# TASK GOAL
From the listing below, copy only the lines from the line that contains "Given: Click the red badge on 网站实例" to the line that contains "You are a computer-use agent. The", counting those two lines as part of the copy.

━━ GIVEN RECORDS ━━

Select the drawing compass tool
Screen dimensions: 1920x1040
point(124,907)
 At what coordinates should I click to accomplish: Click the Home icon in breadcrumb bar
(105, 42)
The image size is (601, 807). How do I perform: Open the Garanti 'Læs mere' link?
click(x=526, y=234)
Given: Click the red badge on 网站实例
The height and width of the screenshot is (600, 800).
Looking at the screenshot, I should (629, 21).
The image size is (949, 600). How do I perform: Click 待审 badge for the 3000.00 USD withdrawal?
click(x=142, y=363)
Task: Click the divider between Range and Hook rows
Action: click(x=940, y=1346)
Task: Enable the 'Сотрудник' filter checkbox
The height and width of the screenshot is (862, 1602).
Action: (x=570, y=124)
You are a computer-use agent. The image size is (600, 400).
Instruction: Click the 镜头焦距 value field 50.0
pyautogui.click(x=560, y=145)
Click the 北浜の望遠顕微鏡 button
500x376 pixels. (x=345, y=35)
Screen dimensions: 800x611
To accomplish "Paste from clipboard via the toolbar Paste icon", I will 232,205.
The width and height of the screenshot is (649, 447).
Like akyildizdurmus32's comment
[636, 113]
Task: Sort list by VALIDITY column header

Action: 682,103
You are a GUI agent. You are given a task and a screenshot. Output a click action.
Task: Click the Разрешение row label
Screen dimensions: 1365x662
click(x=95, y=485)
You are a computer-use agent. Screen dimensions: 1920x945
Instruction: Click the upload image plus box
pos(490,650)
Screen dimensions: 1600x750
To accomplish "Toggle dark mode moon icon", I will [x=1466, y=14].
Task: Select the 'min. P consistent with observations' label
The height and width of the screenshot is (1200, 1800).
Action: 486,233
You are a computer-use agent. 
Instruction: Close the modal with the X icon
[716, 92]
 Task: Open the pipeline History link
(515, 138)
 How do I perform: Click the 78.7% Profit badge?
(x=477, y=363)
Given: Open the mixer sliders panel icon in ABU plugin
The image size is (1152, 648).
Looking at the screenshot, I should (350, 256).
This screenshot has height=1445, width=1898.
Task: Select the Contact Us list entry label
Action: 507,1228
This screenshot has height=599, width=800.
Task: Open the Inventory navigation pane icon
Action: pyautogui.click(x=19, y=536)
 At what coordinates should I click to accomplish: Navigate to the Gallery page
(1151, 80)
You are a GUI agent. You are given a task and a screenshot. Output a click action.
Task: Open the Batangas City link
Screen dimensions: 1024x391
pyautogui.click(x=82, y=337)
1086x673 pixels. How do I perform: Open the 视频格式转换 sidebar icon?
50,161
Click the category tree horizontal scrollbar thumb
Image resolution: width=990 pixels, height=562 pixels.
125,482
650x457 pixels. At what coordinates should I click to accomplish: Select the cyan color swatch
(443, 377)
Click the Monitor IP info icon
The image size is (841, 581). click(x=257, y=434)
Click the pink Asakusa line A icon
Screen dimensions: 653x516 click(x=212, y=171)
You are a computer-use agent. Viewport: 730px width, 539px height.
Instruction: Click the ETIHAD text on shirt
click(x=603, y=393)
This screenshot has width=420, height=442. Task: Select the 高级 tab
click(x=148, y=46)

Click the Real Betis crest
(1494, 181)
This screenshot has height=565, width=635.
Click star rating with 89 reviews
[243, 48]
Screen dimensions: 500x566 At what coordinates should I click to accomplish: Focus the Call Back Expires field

━━━

# RESULT OF THE TASK
Given: Click the red badge on 网站实例
The height and width of the screenshot is (600, 800).
Looking at the screenshot, I should (629, 21).
The image size is (949, 600). How do I perform: Click 待审 badge for the 3000.00 USD withdrawal?
click(x=142, y=363)
Task: Click the divider between Range and Hook rows
Action: click(x=940, y=1346)
Task: Enable the 'Сотрудник' filter checkbox
The height and width of the screenshot is (862, 1602).
Action: (x=570, y=124)
You are a computer-use agent. The image size is (600, 400).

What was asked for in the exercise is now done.